The data collected from the Donington race will be vital in preparing Hayden’s RC212V in Assen, The Netherlands on June 28 for the Dutch TT.
“I’m feeling pretty positive going into Assen,” says Hayden. “We learned a lot about the new engine last weekend – fuel consumption, tyre life and so on – that we hope we will be able to put to good use at Assen.”
Pneumatic valve technology uses air pressure to control the opening and closing of the valves. In conventional spring valve engines, open valves compress coils which then expand to close the valves. But as MotoGP engines reach levels 18,000 rpm and higher, the physical strain on the springs also increases, raising the risk of a mechanical failure.
First introduced by Renault in Formula 1 racing in the mid-1980s, pneumatic valve engines provided better performance at higher rpm levels. With this technology, Renault engines won six constructor titles in the ’90s.
Converting a motorcycle to use pneumatic valves requires more than just plugging in a new power plant as pneumatic valves systems are also smaller and lighter than conventional spring valves. Other bike adjustments are required to make up for the change in weight distribution and shift in the center of gravity.

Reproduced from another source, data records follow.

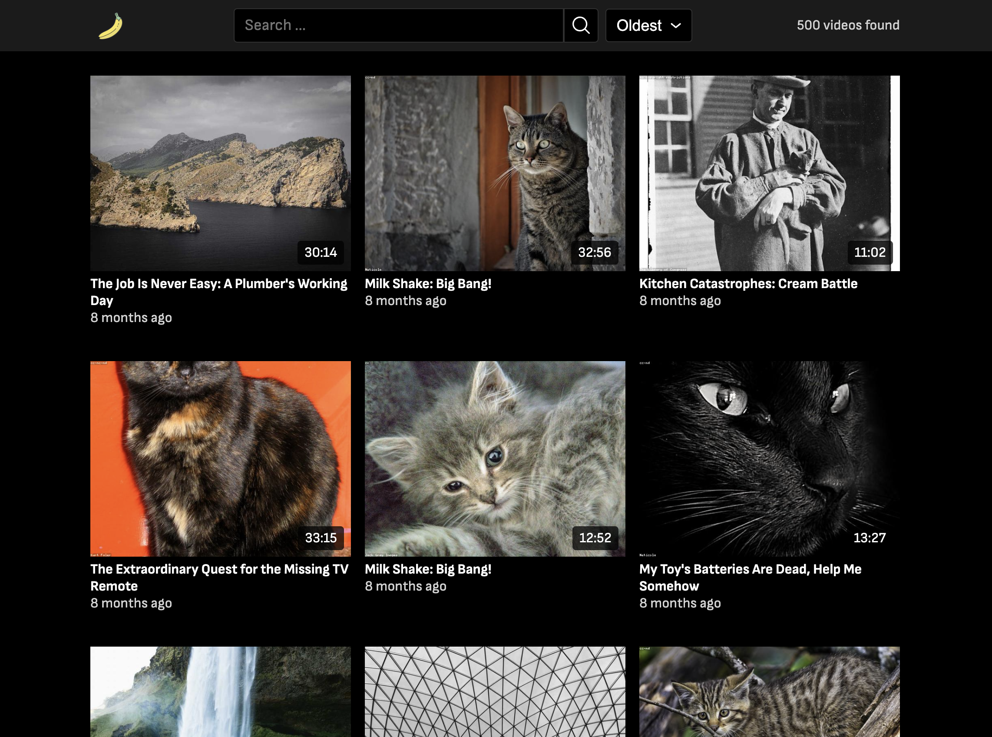
Task: Open the black cat closeup thumbnail
Action: point(769,458)
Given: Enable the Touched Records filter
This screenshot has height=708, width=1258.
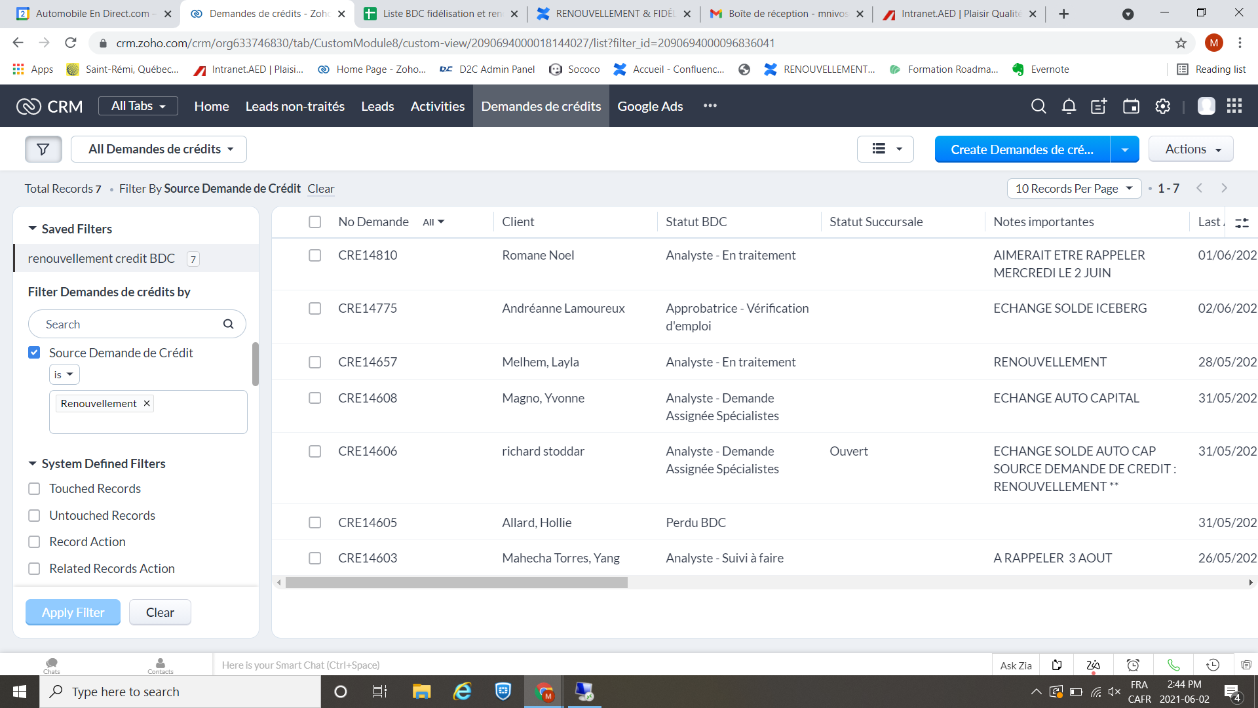Looking at the screenshot, I should coord(35,489).
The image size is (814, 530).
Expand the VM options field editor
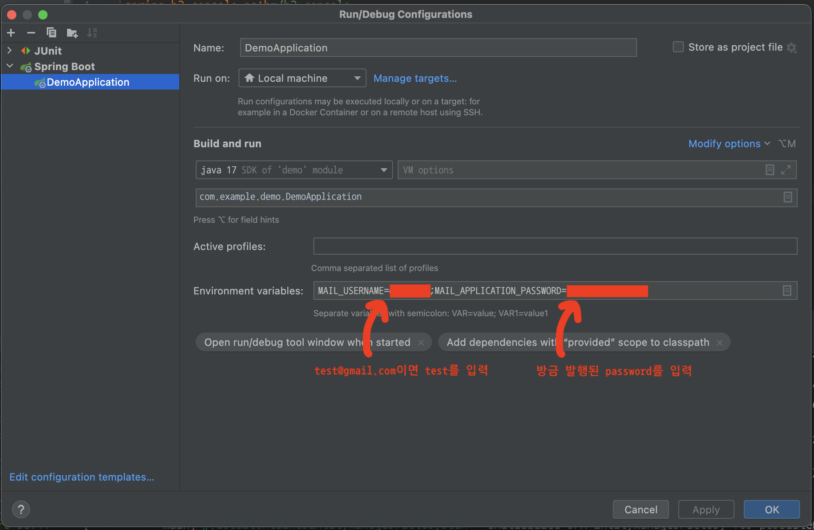pos(786,170)
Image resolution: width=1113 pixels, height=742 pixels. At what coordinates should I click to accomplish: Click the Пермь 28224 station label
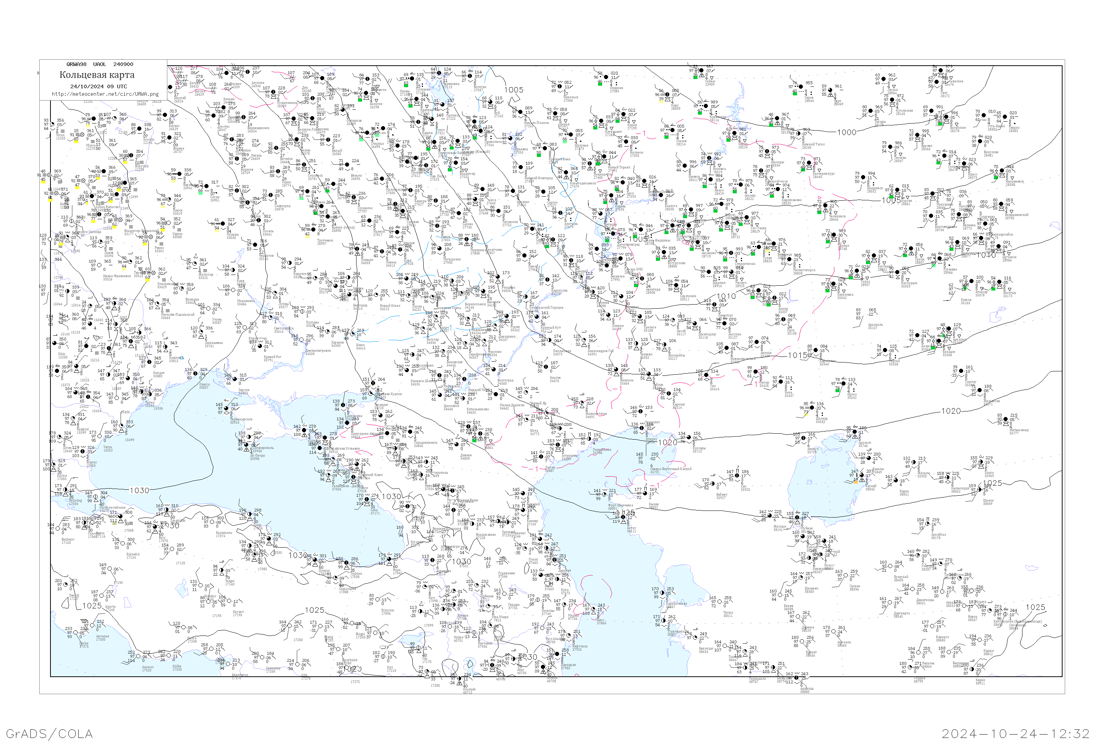pyautogui.click(x=743, y=146)
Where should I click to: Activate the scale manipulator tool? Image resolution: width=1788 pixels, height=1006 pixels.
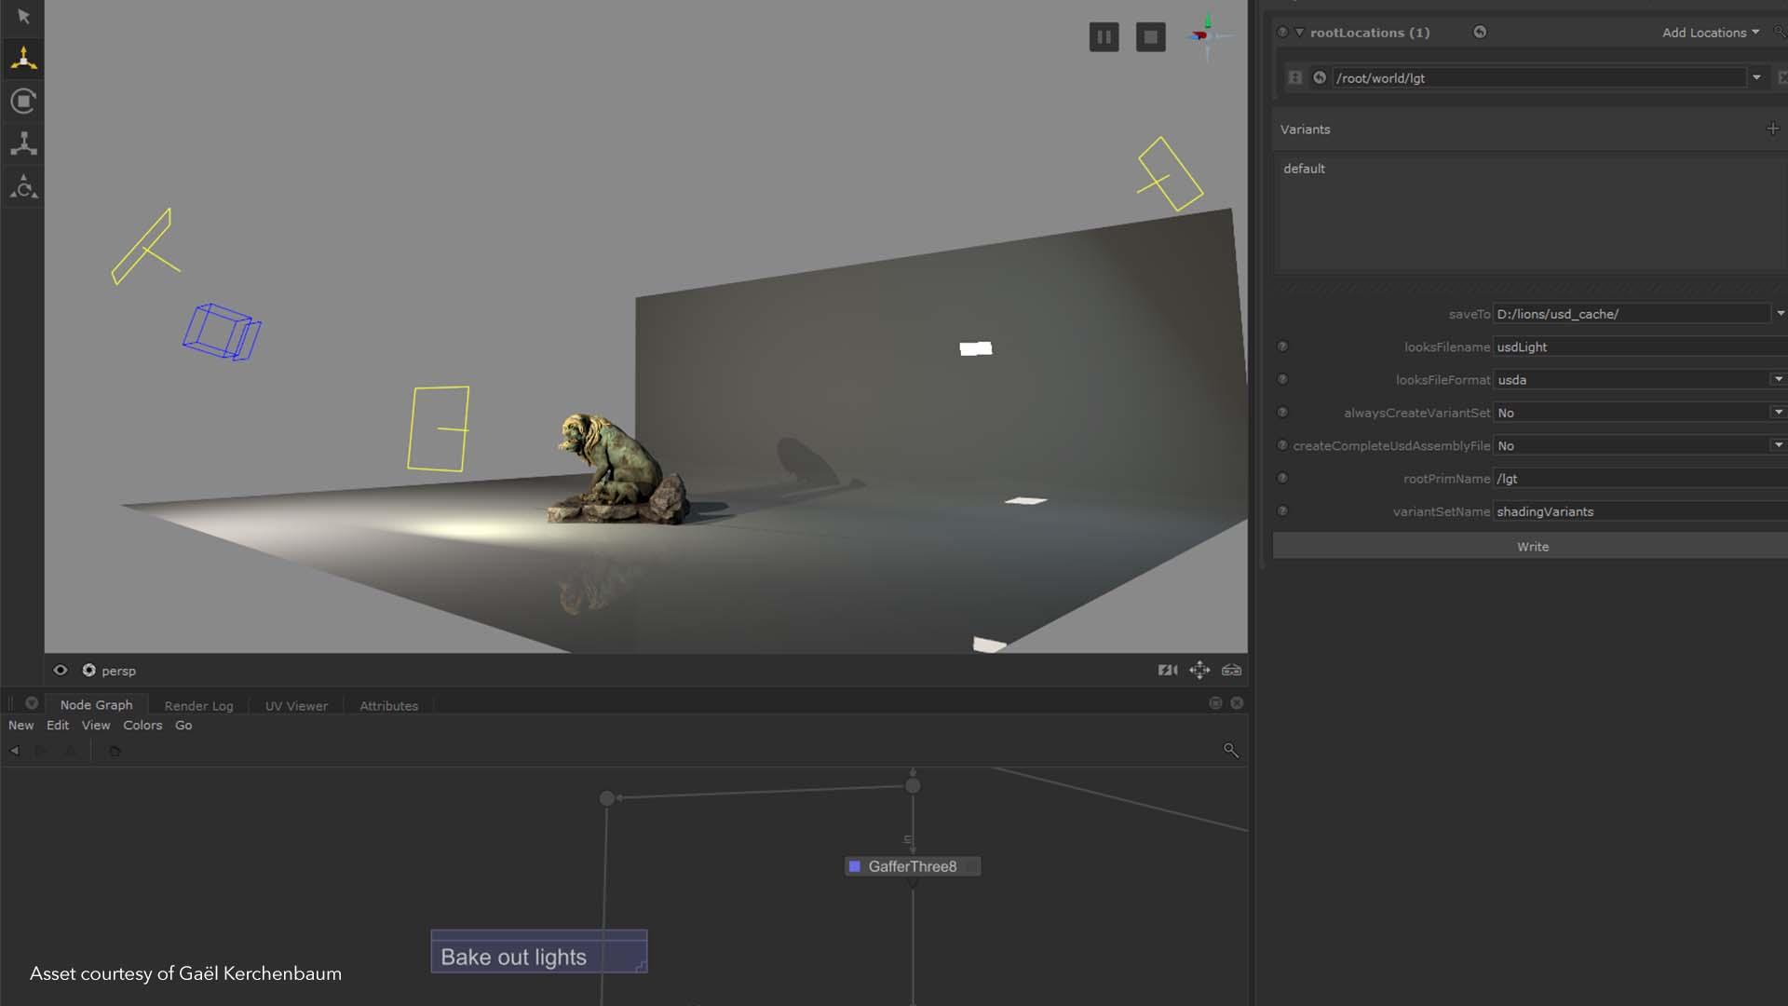point(23,143)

Pneumatic valve engines were first used in MotoGP racing in 2002 with the Aprilia RS3. Suzuki and Kawasaki switched to pneumatic valve systems in 2007. Yamaha’s satellite team Tech 3 made the switch as well. Honda first debuted its pneumatic valve engine at the June 1 race in Mugello, Italy with grand prix veteran Tadayuki coming out of retirement to race as a wildcard entry.
Ducati, meanwhile, uses its own proprietary cam-based desmodromic system which has proven successful in MotoGP and World Superbike racing, including Casey Stoner’s MotoGP 2007 championship.